L'attaque ironique contre les positivistes/rationalistes

"Développez vos idées de façon qu'elles puissent être critiquées ; attaquez les impitoyablement ; n'essayez pas de les protéger, exhibez leurs points faibles ; éliminez les aussitôt que ces points faibles sont devenus manifestes -- ce sont là quelques règles mises en avant par nos rationalistes critiques" 19

Ainsi Feyerabend argumente l'idée que toute expérience que nous faisons peut être conceptualisée de différentes manières et qu'aucune conceptualisation est dénuée d'hypothèses théoriques. Cette thèse de "dépendance à la théorie" de toutes interprétations issues d'expériences a été poussée à l'extrême par le sociologue des sciences Harry Collins dans son ouvrage Tout ce que vous devriez savoir sur la science.

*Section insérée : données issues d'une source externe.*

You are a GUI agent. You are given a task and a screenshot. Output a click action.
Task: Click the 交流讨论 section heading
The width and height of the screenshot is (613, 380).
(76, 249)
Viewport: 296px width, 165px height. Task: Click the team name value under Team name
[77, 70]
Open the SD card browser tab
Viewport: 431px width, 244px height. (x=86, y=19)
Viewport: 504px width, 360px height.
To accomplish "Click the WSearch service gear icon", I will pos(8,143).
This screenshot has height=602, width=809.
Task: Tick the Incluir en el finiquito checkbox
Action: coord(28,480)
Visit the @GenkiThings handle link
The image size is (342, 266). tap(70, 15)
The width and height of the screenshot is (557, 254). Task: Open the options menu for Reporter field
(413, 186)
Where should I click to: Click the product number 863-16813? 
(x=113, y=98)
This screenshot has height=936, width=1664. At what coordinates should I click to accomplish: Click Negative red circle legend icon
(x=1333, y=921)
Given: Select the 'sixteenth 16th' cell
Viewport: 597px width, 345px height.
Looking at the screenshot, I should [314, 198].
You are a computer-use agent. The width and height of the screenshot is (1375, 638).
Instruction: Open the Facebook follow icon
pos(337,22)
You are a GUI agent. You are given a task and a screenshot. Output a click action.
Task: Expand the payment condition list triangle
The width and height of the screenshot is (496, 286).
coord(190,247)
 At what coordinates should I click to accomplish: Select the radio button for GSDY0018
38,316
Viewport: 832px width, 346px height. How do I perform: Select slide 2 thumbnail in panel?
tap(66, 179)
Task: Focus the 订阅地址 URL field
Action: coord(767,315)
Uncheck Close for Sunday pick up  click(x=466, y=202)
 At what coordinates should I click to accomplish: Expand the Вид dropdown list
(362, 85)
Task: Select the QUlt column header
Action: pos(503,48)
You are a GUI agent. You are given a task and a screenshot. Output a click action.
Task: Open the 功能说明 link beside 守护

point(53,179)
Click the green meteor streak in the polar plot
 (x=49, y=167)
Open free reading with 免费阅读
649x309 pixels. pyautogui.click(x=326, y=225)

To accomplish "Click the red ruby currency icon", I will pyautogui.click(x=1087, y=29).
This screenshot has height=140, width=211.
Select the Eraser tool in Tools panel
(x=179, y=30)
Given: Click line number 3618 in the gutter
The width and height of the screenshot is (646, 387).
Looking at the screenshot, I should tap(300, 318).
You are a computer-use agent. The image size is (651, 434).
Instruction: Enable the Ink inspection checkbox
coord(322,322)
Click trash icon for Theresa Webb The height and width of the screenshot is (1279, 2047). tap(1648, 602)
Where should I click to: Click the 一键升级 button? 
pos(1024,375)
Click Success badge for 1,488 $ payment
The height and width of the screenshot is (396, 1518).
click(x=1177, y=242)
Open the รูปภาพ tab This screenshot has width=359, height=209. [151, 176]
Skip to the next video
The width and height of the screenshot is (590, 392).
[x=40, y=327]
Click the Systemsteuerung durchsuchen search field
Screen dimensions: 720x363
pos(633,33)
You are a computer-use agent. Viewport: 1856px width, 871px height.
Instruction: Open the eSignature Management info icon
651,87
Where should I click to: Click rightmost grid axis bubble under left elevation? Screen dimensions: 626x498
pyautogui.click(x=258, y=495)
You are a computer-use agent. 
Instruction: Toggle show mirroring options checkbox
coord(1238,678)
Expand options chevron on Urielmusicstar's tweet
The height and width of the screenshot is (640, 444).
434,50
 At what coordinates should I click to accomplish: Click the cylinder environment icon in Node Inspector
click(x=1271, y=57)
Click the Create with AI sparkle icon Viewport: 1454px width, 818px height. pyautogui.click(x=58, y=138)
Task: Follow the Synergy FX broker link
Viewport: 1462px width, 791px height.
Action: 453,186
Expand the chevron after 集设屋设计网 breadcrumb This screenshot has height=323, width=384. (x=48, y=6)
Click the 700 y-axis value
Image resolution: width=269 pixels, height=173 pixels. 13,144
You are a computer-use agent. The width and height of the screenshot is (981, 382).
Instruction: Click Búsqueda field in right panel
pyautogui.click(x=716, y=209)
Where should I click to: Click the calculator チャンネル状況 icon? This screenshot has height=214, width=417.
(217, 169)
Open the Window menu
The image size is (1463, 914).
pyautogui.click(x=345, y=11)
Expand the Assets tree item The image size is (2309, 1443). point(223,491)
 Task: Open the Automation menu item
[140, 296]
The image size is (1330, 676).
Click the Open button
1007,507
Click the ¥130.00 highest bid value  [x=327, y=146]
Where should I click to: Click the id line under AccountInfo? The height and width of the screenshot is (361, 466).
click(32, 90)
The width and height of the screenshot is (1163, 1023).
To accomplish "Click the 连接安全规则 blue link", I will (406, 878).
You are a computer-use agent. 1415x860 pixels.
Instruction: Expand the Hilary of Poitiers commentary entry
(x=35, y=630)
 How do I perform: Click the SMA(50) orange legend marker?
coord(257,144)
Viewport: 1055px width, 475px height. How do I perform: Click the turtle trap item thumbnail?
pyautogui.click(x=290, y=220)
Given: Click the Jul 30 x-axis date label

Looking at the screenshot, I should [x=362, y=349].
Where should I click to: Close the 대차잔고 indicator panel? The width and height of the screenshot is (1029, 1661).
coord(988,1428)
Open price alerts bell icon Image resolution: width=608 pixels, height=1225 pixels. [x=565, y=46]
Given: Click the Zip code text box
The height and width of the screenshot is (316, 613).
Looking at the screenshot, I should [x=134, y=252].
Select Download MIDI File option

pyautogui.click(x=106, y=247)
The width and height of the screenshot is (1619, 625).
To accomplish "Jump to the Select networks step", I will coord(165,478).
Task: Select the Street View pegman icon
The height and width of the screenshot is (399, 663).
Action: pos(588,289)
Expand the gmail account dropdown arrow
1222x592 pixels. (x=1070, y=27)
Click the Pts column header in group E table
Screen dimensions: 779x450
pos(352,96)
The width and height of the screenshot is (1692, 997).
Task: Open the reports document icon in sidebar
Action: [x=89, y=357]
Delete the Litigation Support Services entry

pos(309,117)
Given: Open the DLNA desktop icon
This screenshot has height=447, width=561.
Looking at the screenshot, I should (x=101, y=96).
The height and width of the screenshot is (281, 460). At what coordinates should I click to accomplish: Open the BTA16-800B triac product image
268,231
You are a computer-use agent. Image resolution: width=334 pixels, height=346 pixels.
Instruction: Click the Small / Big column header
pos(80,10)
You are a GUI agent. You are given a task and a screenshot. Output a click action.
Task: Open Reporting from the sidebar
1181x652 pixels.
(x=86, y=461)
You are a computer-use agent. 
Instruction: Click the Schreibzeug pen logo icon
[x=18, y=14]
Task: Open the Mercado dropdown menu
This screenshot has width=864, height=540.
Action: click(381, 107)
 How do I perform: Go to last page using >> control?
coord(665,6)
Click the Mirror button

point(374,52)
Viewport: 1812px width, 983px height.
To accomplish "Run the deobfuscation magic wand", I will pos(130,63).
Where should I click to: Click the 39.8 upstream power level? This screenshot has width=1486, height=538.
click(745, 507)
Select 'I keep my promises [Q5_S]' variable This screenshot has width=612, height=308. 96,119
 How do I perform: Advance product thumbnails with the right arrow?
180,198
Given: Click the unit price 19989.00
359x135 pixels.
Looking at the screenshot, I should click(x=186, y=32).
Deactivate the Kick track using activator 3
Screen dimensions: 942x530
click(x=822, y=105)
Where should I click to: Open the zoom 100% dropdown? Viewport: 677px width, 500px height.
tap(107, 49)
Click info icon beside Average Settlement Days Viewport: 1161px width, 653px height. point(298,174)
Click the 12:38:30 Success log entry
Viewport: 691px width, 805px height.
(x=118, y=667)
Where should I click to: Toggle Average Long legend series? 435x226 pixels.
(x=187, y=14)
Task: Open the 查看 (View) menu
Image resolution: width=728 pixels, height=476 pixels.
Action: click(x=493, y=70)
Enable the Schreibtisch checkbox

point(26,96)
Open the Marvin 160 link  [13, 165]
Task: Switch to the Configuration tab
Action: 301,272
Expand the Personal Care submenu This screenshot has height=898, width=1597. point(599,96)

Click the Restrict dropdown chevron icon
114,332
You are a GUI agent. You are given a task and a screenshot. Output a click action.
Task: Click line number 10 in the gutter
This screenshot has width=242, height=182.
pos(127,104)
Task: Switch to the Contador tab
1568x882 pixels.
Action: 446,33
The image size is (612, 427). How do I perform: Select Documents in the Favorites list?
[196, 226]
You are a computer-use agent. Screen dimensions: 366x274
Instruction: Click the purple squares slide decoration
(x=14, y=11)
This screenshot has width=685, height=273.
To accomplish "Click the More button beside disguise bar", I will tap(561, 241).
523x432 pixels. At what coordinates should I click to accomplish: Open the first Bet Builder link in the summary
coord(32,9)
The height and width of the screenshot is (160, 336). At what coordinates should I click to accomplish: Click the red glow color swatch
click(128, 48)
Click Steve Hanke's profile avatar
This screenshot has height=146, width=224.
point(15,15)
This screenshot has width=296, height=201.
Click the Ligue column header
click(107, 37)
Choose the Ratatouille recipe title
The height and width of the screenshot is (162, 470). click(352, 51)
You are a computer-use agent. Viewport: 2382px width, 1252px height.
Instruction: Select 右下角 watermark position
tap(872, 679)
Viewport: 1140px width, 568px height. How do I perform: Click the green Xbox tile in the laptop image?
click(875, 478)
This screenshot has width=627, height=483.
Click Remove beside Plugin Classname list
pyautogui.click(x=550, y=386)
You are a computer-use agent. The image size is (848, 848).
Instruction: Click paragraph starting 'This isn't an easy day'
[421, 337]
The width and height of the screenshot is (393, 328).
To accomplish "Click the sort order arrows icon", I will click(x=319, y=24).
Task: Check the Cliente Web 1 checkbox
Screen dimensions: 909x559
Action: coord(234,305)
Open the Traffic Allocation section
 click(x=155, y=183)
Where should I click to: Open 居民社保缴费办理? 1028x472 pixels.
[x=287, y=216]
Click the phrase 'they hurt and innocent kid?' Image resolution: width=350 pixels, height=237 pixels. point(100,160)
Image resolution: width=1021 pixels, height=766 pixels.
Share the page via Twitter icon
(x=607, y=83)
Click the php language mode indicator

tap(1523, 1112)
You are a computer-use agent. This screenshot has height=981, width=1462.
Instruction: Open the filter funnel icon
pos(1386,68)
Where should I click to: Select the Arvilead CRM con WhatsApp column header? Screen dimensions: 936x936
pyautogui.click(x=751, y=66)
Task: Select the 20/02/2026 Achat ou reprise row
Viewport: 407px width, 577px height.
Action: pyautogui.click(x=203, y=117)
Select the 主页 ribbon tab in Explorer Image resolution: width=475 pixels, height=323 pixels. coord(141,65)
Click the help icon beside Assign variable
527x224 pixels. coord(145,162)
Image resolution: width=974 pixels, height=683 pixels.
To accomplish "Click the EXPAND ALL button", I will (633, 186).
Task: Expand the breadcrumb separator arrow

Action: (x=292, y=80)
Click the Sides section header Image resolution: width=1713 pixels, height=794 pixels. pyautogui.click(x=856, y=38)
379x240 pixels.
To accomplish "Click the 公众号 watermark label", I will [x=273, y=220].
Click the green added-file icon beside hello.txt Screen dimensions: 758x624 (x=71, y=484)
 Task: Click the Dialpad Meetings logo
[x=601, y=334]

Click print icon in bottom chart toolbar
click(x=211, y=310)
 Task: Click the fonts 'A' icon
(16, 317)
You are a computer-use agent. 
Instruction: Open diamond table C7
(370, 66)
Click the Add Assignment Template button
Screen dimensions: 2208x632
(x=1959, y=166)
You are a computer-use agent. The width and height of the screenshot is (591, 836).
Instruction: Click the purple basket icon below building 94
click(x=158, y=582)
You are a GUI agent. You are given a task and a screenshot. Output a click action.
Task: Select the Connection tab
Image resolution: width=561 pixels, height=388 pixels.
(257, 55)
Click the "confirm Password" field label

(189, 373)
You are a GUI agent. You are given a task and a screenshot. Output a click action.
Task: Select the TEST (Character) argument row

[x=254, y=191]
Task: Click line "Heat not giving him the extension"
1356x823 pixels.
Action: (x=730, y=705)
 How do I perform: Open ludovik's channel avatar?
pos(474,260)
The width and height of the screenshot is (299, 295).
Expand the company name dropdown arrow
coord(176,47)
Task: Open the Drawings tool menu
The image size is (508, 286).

Il y met en évidence ce qu'il appelle "la régression de l'expérimentateur". Cette régression apparait quand une théorie peut seulement être établie/vérifiée par la mise en place d'une expérience technique. Pour cela évidemment, la technique doit être fiable. Or le jugement qui consiste à savoir si la technique est fiable dépend des résultats. Or ces résultat seront vérifiés/validés/interprétés grâce à la théorie elle-même ce qui génère une boucle de dépendance. L'expérience célèbre de Sir Arthur Eddington avait pour but de confirmer la théorie de la relativité générale d'Einstein. L'expérience consistait à mesurer la déviation que la lumière d'une étoile subit à cause de la gravitation exercée par la masse du Soleil. Cette déviation étant une des prévisions découlant de la théorie d'Einstein. Or ce qu'Harry Collins montre c'est que l'interprétation des observations (des photos de l'étoile) dépendait de la théorie d'Einstein.

"L'observation et la prédiction étaient liées en un cercle de confirmation mutuelle et non pas indépendantes l'une de l'autre, comme on devrait s'y attendre selon l'idée conventionnelle d'une vérification expérimentale [...] la réalité était donc qu'on était d'accord pour s'accorder" 20

Il apparait donc aux yeux du philosophe et du sociologue que le processus classique de comparaison prédiction--observation n'est pas aussi fiable/innocent/sûr qu'il n'y parait.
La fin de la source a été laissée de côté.